For the most up to date status, view the checks section at the bottom of the pull request.

lanctot · 2022-07-23T03:49:15Z

Awesome!

First thing: something went wrong with the CLA. Can you look into the message above and follow the steps, and let me know when you have and I will rerun it.

lanctot · 2022-07-23T03:52:21Z

Would be nice to have a non-Atari test that solves a really basic single-player game. See the pytorch DQN test for how to construct one using the gambit EFG format: https://github.com/deepmind/open_spiel/blob/b5e0bf6495bd8baf7c6011c18fa4fd403e21385d/open_spiel/python/pytorch/dqn_pytorch_test.py#L39

Note: when you add a python test you also need to add it to python/CMakeLists.txt.

lanctot · 2022-07-23T13:02:50Z

Awesome!

First thing: something went wrong with the CLA. Can you look into the message above and follow the steps, and let me know when you have and I will rerun it.

It seems that one of the commits is marked as an AWS user that has not signed the CLA:

Unfortunately I can't import the PR until this is resolved.

I think probably the easiest thing is to do a fresh branch of master and copy over all the files (individually-- not with the .git subdirectories) and open a fresh new PR with those files. That way, it should only show up as a single commit from the main author.

vwxyzjn

Hey @newmanne, this is great work. I left a couple of comments for minor issues 🙂

I saw open_spiel also has a folder for jax learning algorithms. Just a relevant note - we are experimenting with PPO + JAX integration in CleanRL, which shows promising speed improvement w/ Envpool.

Don't worry about integrating it now since the prototype is in its early stage (messy code), but it might be worth integrating it in the future once we finalize it w/ more tests and documentation.

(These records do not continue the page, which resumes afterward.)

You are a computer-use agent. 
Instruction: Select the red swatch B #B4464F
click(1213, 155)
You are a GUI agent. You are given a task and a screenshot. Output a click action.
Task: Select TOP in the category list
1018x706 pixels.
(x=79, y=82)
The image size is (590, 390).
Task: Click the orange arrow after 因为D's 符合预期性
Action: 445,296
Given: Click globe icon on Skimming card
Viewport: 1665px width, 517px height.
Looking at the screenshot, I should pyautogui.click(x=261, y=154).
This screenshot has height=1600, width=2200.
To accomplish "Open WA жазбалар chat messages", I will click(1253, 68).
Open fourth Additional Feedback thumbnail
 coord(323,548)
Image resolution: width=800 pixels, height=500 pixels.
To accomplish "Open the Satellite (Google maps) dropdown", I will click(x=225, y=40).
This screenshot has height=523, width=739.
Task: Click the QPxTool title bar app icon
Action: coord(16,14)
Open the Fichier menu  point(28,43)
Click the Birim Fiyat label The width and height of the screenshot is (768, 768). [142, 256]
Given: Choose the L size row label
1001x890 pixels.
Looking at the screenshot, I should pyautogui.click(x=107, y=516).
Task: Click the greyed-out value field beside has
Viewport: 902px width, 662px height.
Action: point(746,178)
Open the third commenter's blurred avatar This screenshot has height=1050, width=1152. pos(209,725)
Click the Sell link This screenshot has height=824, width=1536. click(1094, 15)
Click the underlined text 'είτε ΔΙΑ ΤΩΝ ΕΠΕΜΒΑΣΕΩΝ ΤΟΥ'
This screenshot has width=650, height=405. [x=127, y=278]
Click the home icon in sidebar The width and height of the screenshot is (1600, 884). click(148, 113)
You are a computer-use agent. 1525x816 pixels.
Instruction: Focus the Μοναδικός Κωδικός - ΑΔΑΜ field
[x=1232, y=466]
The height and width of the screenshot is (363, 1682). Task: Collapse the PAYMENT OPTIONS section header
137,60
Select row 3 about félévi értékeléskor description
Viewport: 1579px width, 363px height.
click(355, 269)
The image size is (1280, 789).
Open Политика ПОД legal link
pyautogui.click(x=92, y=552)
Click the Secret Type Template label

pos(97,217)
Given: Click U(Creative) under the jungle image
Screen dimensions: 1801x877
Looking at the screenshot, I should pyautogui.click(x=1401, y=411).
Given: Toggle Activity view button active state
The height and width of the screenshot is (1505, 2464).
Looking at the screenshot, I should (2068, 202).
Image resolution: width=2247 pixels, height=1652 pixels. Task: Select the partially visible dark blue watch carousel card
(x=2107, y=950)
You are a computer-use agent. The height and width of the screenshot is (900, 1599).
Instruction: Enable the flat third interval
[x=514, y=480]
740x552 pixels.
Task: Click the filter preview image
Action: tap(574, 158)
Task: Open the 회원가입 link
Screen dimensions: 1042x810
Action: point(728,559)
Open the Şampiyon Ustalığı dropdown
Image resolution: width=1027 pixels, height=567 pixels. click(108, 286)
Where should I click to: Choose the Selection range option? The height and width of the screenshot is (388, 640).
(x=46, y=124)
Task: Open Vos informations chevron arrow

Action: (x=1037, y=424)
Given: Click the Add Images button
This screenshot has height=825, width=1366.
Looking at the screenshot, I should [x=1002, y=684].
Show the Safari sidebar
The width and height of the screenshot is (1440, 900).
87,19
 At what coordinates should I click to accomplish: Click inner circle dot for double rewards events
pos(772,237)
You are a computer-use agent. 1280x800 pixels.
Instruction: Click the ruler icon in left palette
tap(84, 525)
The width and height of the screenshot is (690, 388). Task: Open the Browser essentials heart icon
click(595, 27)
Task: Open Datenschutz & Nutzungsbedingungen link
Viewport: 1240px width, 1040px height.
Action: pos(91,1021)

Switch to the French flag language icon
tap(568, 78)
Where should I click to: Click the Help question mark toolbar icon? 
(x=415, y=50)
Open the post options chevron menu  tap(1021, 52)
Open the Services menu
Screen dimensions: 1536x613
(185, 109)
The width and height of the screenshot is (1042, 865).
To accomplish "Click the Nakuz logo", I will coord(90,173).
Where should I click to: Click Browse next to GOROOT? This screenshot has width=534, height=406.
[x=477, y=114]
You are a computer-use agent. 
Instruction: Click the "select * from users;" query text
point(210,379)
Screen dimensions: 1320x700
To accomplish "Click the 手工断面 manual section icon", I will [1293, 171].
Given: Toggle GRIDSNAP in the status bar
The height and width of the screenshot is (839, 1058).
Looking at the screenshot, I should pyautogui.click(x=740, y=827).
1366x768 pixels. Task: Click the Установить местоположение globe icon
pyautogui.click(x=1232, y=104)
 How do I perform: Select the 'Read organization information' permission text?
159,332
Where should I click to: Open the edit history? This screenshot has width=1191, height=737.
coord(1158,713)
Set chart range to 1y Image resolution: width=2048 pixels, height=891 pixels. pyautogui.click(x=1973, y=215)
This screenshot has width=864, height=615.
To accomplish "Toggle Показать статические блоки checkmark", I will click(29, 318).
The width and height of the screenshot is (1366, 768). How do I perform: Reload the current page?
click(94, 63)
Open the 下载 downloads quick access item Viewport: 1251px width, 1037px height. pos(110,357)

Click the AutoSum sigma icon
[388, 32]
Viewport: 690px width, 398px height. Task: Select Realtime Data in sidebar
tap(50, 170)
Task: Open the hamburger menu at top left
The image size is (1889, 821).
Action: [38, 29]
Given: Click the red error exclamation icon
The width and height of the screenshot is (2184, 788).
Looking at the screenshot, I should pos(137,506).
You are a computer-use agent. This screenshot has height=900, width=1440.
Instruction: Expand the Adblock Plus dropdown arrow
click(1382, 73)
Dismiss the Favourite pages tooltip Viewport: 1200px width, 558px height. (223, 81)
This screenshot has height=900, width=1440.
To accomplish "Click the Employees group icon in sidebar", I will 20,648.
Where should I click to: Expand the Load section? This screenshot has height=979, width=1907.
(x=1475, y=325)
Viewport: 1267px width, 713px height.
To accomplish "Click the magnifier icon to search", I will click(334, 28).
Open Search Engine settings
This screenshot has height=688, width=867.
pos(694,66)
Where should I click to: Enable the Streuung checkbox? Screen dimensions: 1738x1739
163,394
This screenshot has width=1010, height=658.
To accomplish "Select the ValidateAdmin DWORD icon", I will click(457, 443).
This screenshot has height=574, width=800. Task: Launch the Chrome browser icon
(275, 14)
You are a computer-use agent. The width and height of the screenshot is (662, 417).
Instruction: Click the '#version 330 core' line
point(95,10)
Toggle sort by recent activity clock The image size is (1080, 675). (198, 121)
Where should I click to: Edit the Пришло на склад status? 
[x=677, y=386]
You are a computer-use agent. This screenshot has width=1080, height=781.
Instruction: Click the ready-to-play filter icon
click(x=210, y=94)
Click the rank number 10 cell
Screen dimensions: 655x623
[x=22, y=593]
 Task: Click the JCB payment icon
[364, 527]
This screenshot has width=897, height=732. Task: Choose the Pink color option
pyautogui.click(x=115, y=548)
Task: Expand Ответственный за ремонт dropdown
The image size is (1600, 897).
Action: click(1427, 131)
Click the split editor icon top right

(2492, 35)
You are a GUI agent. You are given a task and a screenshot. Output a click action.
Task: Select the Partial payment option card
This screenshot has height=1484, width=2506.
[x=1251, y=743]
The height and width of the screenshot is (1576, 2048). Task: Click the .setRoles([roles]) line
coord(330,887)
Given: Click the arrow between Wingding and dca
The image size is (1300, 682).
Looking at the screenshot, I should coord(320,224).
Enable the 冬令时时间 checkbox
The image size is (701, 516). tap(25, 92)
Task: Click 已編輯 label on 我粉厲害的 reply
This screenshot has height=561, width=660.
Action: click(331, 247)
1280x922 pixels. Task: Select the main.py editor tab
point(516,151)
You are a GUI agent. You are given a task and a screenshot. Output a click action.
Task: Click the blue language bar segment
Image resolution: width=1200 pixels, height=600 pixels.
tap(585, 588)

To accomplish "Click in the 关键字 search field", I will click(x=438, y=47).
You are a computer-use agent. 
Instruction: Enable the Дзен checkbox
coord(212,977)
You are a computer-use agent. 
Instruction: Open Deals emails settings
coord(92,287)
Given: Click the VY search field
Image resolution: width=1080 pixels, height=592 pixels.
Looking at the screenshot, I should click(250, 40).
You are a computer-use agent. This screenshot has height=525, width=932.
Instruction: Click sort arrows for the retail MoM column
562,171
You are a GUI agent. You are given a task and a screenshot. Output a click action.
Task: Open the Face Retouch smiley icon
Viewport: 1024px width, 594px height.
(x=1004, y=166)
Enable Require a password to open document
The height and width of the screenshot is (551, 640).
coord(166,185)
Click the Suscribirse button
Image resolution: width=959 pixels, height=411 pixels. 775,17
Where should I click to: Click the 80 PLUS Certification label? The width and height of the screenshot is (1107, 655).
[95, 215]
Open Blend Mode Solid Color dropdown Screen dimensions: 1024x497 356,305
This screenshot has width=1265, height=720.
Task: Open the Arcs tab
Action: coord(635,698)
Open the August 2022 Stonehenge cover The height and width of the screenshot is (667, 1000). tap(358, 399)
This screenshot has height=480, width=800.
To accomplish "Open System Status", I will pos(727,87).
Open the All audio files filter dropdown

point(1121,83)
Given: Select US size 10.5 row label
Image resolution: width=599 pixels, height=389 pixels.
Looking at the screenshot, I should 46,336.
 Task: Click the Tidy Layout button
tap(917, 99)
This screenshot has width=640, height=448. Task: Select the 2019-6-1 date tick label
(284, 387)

open_spiel/python/pytorch/ppo.py

lanctot

Can you add a simple test, i.e. the one described here: #889 (comment)

…o ppo

lanctot · 2022-07-27T10:02:35Z

Awesome, thanks. Can you add PPO to docs/algorithms.md and Atari to docs/games.md?

…o ppo

lanctot · 2022-08-04T12:21:33Z

Thanks @vwxyzjn for taking a look!

Apologies @newmanne for the delay, I was on vacation for a large part of July. I'm back now and will ask one of the team to take a quick look as well.

lanctot

Hi guys, I noticed you're using four space indent, but we use 2 space indentation in OpenSpiel, can you change that to use the 2 spaces?

Also noted a few other things in separate comments

open_spiel/python/examples/ppo_example.py

lanctot · 2022-08-04T15:01:14Z

open_spiel/python/pytorch/ppo_pytorch_test.py

+
+from open_spiel.python import rl_environment
+import pyspiel
+from open_spiel.python.pytorch.ppo import PPO, PPOAgent


Separate into individual imports (also elsewhere)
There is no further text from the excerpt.